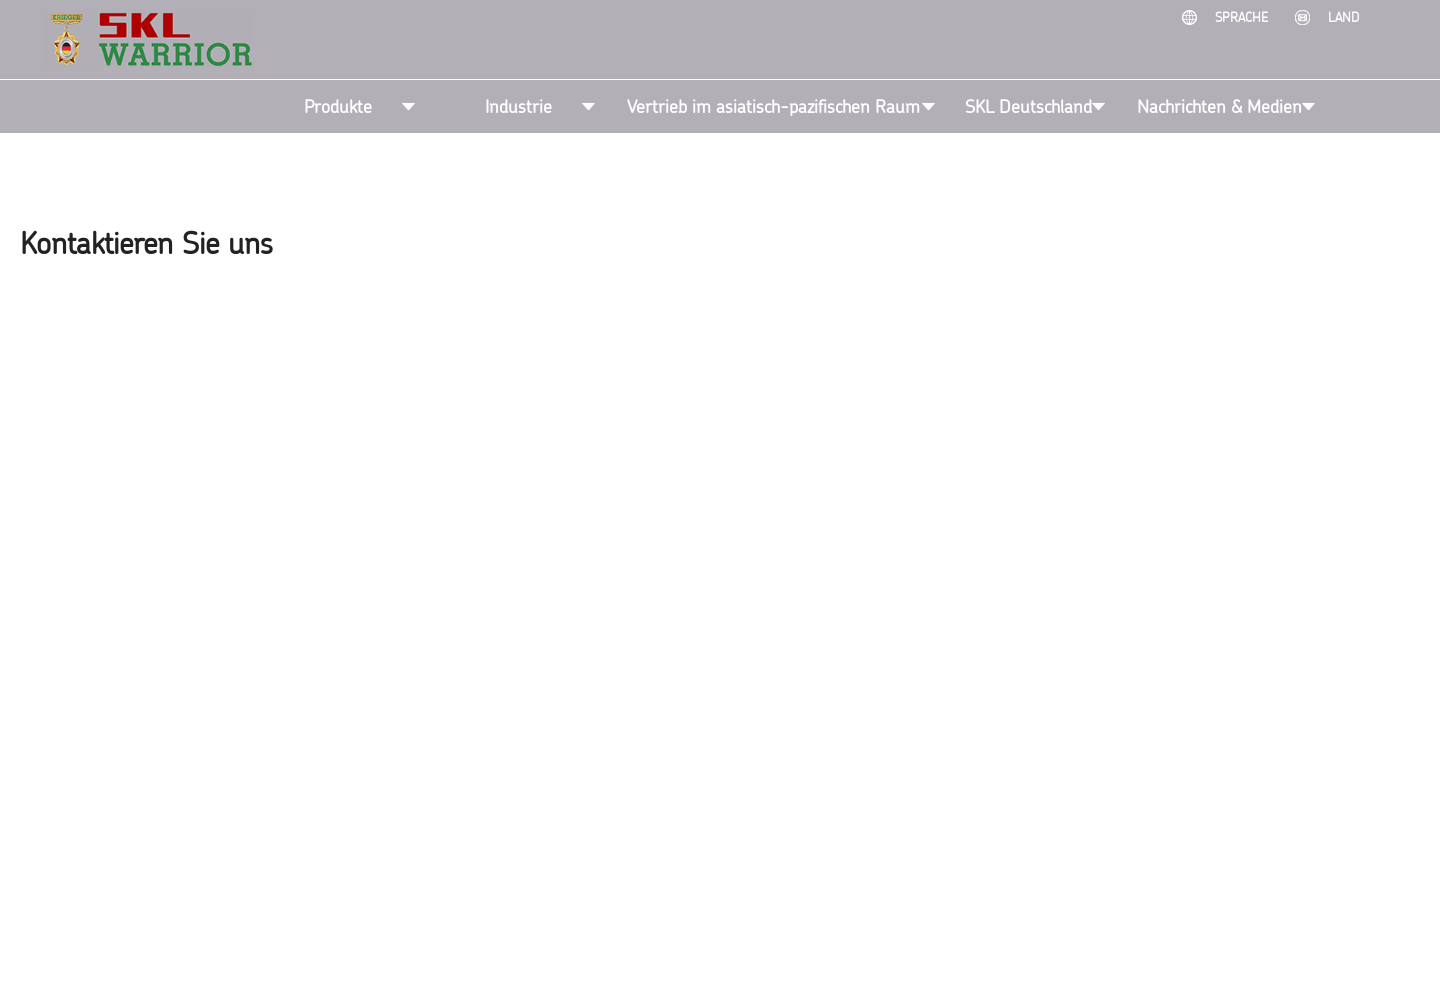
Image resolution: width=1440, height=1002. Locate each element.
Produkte (338, 106)
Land (1343, 17)
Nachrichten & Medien (1219, 106)
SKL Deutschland (1028, 106)
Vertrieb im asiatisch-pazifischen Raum (773, 106)
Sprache (1243, 17)
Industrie (518, 106)
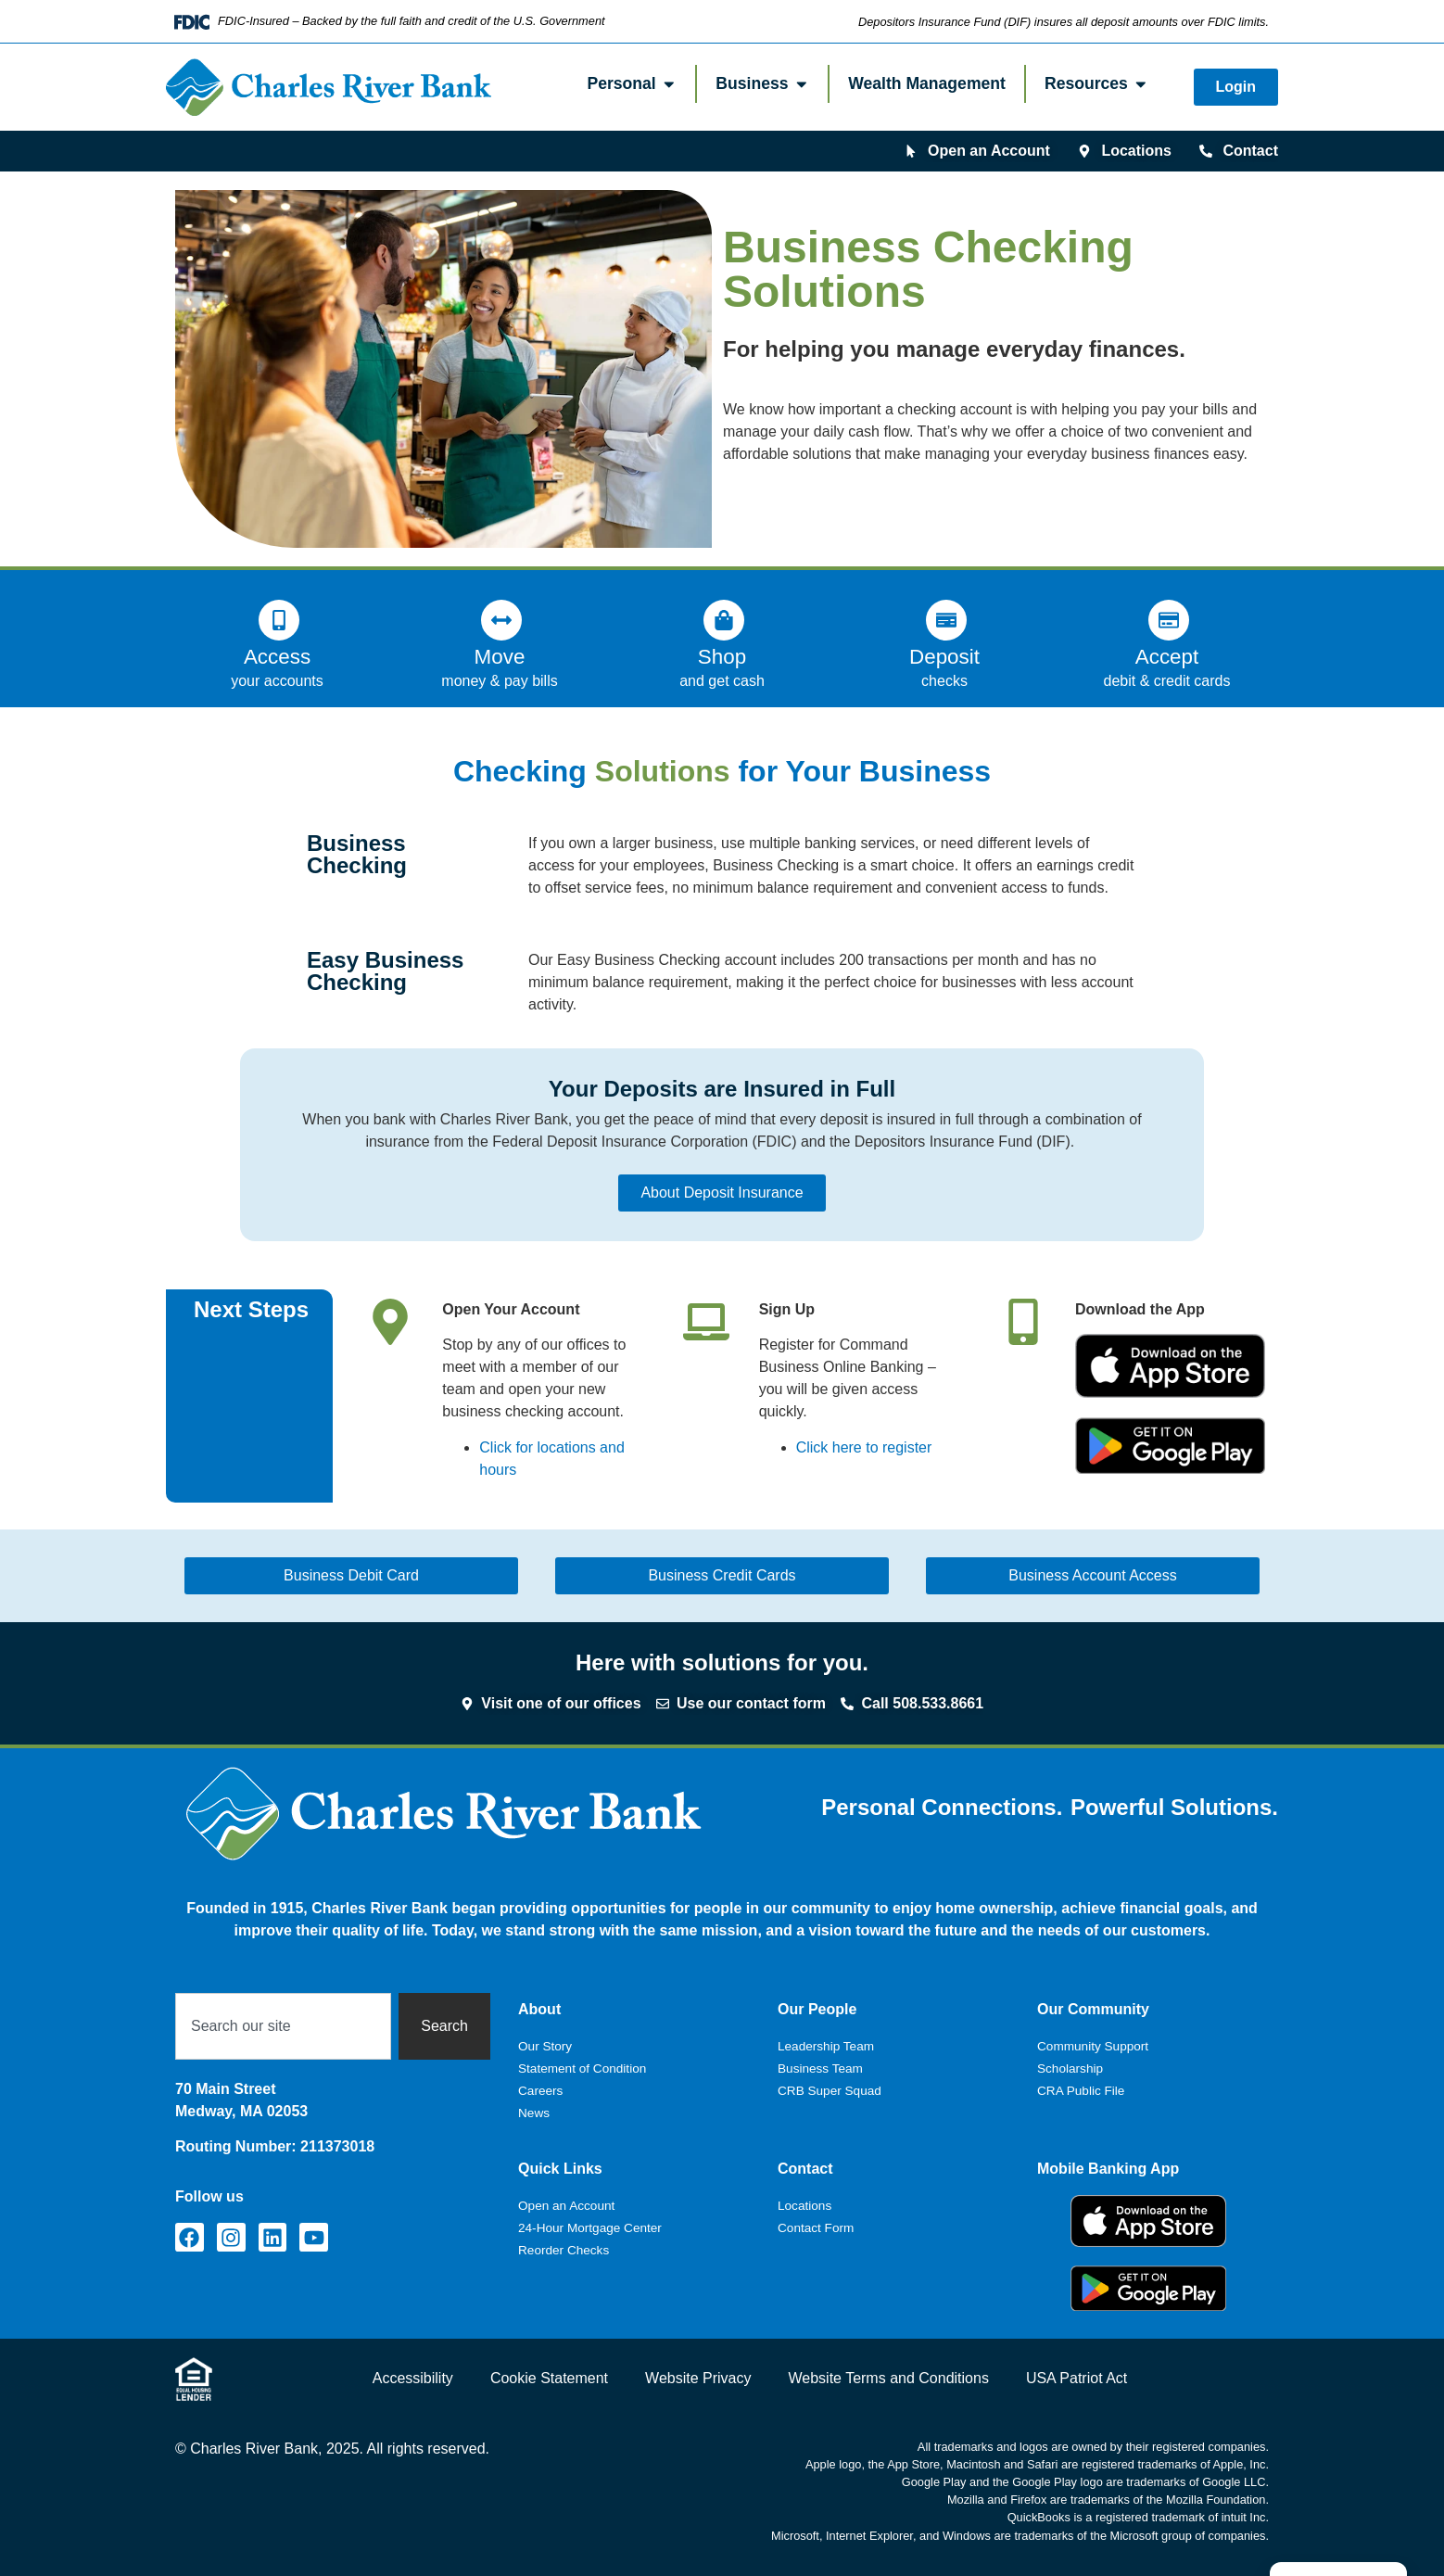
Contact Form (816, 2228)
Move (500, 656)
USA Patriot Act (1076, 2378)
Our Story (545, 2046)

_Given exercise:_
Rewrite the data above with "Nachrichten & Medien" replaced by "News & Media" and everything else unchanged, leaving out the pictures.

_Output of the exercise:_
Image resolution: width=1440, height=1002. Locate each element.
Produkte (338, 106)
Land (1343, 17)
News & Media (1219, 106)
SKL Deutschland (1028, 106)
Vertrieb im asiatisch-pazifischen Raum (773, 106)
Sprache (1243, 17)
Industrie (518, 106)
Contact Form (816, 2228)
Move (500, 656)
USA Patriot Act (1076, 2378)
Our Story (545, 2046)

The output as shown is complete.